Am 07.12.2014 um 07:42 schrieb Max Kirillov:
On Sat, Dec 06, 2014 at 02:06:08PM +0100, Jens Lehmann wrote:
Am 05.12.2014 um 07:32 schrieb Max Kirillov:
Currently I'm estimating approach when submodules which have .git
file or directory inside are updated, and those which do not have it are not.
I have added a config variable submodule.updateIgnoringConfigUrl (because
usually the submodule.<name>.url is what turns on the update). It looks working,
maybe I even add setting the variable when chackout --to is used.

But it's not only submodule.<name>.url, the list goes on with
update, fetch & ignore and then there are the global options
like diff.submodule, diff.ignoreSubmodules and some more.

I believe that parameters are important for some use, but I
know several tesns of git users who have no idea bout them,
and I myself only learned about them while working on this.

But we still want to support them all properly, no?

To have some a submodule not initialized in some sorktree is
what I really need. I was sure before it is managed by
having the submodule checked out. Probably I just did not
run `submodule update` in the worktree where did not use
submodules, but I cannot rely on it.  I see now from
211b7f19c7 that adding parameter for all updates will break
the initalization.

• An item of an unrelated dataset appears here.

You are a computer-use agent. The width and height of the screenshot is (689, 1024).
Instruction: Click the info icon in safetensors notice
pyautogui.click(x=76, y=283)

Maybe it would be better to have a
runtime argument: `git submodule update --ignore-config-url`

Huh? I think we already have that: If you ignore the url
config it's as if the submodule was never initialized, so
you can just *not* run the "git submodule update" command
at all to get that effect. No new option needed ;-)

Thanks to you and Duy for discussing this with me! I'd sum it
up like this:

*) Multiple worktrees are meant to couple separate worktrees
    with a single repository to avoid having to push and fetch
    each time to sync refs and also to not having to sync
    settings manually (with the benefit of some disk space
    savings). That's a cool feature and explains why a branch
    should be protected against being modified in different
    worktrees.

I should notify that I am not the author of the feature,
maybe Duy have some other vision.

    The first level submodule settings are shared between the
    multiple worktrees; submodule objects, settings and refs
    aren't (because the .git/modules directory isn't shared).

    Looks like that would work with just what we have now, no?

Yes, very much like what I proposed in $gmane/258173, but I
need to have something about preventing checkout. And I
should review what I've done since that, maybe there are
more things to fix.

Hmm, I do not get the "preventing checkout" part. If you ran
"git submodule init <path>" in just one of the multiple work
trees a later "git submodule update" in any of the multiple
work trees will checkout the submodule there. The only way I
can imagine to change that is to implement separate worktree
configurations for each of the multiple worktrees.

*) I'd love to see a solution for sharing the object database
    between otherwise unrelated clones of the same project (so
    that fetching in one clone updates the objects in the common
    dir and gc cannot throw anything away used by one of the
    clones). But I'd expect a bare repository as the common one
    where we put the worktrees refs into their own namespaces.

There is a GIT_NAMESPACE already, maybe it should be just
extended to work with all commands?

As you already noticed, it isn't a solution for my problem.

btw, have you tried alternates? It does reduce the number of
objects you need to keep very strongly. You can put in the
alternate store only released branches which are guaranteed
to be not force-updated, to avoid issues with missing
objects, and it still helps.

Which is exactly what we do *not* want to do on a CI server,
its purpose is to endlessly build development branches that
are force-updated on a regular basis.